* BEGIN DOCUMENT PASSAGE *
The extension of exemplar-based models to capture alignments between categories is straightforward, since it involves a low-dimensional generalization of phonetically oriented models. In other words, the lower, or ‘concrete,’ level of representation involves tokens distributed over discrete unit types (categories) as opposed to tokens distributed in a continuous phonetic space. In Section 5, we discuss how such a model applies to the present study, which involves only a single lower level category (an intonation contour) and its relationship to two higher level categories (question and statement meaning).
Most studies on social priming in perception concern either (i) how gradient phonetic variation relates to two neighboring phonemes (e.g., Johnson et al., 1999; Drager, 2011), or (ii) the perceived phonetic quality of a given phoneme (e.g., Niedzielski, 1999; Hay & Drager, 2010). Warren (2017), however, recently extended the program to the relationship between intonation and illocutionary meaning. In that study, New Zealand English listeners were presented with two types of final rising contour and were then asked to choose between a ‘question’ or a ‘statement’ meaning for the utterance. In a between-subjects manipulation, the target rise was preceded by one of two variants of the SQUARE diphthong ([iɘ] versus [eɘ]) that suggested either a younger or an older age of the speaker respectively. Younger speakers in New Zealand are both more likely to use final rises to express statements, and more likely to distinguish phonetically between question and statement uses of final rises through an earlier alignment of the rise onset for questions than for statements. The study found no evidence that the phonetic cue to speaker age influenced how the listeners interpreted the two contours, though it did influence the processing of the contours. For example, participants had longer reaction times in giving ‘statement’ responses following the [eɘ] vowel, suggesting that this cue to older speakers contributes a slight bias against a statement interpretation. Additionally, participants’ mouse movements when responding with ‘question’ for an earlier rise onset were more direct following [iɘ] than [eɘ], suggesting that a cue to a younger speaker biased listeners to use a coding system that involves a clear phonetic contrast between rising statements and questions.
German (2017) also explores the influence of social cues on the pragmatic use of intonational patterns by Singapore English (SgE) listeners. SgE differs from mainstream varieties in that pronoun reference is not influenced by pitch accent placement. The study found, however, that SgE listeners made greater use of pitch accent placement for deciding pronoun reference in the presence of an ‘American’ visual prime versus a ‘Singaporean’ prime. In contrast to Warren’s study, though parallel to Hay and Drager’s (2010), these primes were non-linguistic, external to the task, and not attributable to the speaker’s social identity.
* END DOCUMENT PASSAGE *
* BEGIN INFORMATION SHOWN *
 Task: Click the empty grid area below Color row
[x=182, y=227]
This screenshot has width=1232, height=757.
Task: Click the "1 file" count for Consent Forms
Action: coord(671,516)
* END INFORMATION SHOWN *
--- EXERCISE SET ---
- A) Answer these questions about the intonation passage:
(i) In Warren's study, which two variants of the SQUARE diphthong came before the target rise?
(ii) Listeners of which English variety were tested in German (2017)?
(iii) According to the first paragraph, how many lower level categories does the present study involve?
- B) Go on with the intonation passage from the point where it stops.

--- ANSWERS TO EACH TASK ---
- A)
(i) [iɘ] and [eɘ]
(ii) Singapore English
(iii) A single one, an intonation contour

- B)
The hypothesis underlying the present study is motived by the observation that there is a form-level similarity between intonation contours in two varieties of French, namely Corsican French and Continental French. Specifically, both varieties include in their inventory a final rising-falling contour whose peak is aligned to the penultimate syllable of the utterance. The two varieties differ, however, in how they associate meaning to these tunes: The Corsican French penultimate rise-fall is primarily used to convey polar questions while the corresponding Continental French tune is primarily used to convey statements. In what follows, we present our observations along with a review of accounts of French intonation that treat these contours. Together these facts support the view that the contours are not only phonetically similar, but that they can be interpreted differently depending on which linguistic coding system (i.e., regional variety) is used by the listener.
Few studies have investigated Corsican French and still fewer its intonation. Boula de Mareüil et al. (2012a, 2012b), however, report specifically on the contour which is of primary interest to the present study. Through a production study, they compared the realization of declarative polar questions in Corsican (see Section 1.3.3 for details), Corsican French, and Parisian French. The results showed that for Corsican and Corsican French, polar questions are realized with a final rising-falling contour with the f0 peak aligned to the penultimate syllable, while for Parisian French they are realized with a final rising contour. The pattern for Corsican and Corsican French is also associated with an additional rise-fall on the first accentual phrase which surfaces only when the syntactic subject is a full NP. The Corsican French pattern including both the early and final rise-fall is illustrated in Figure 1.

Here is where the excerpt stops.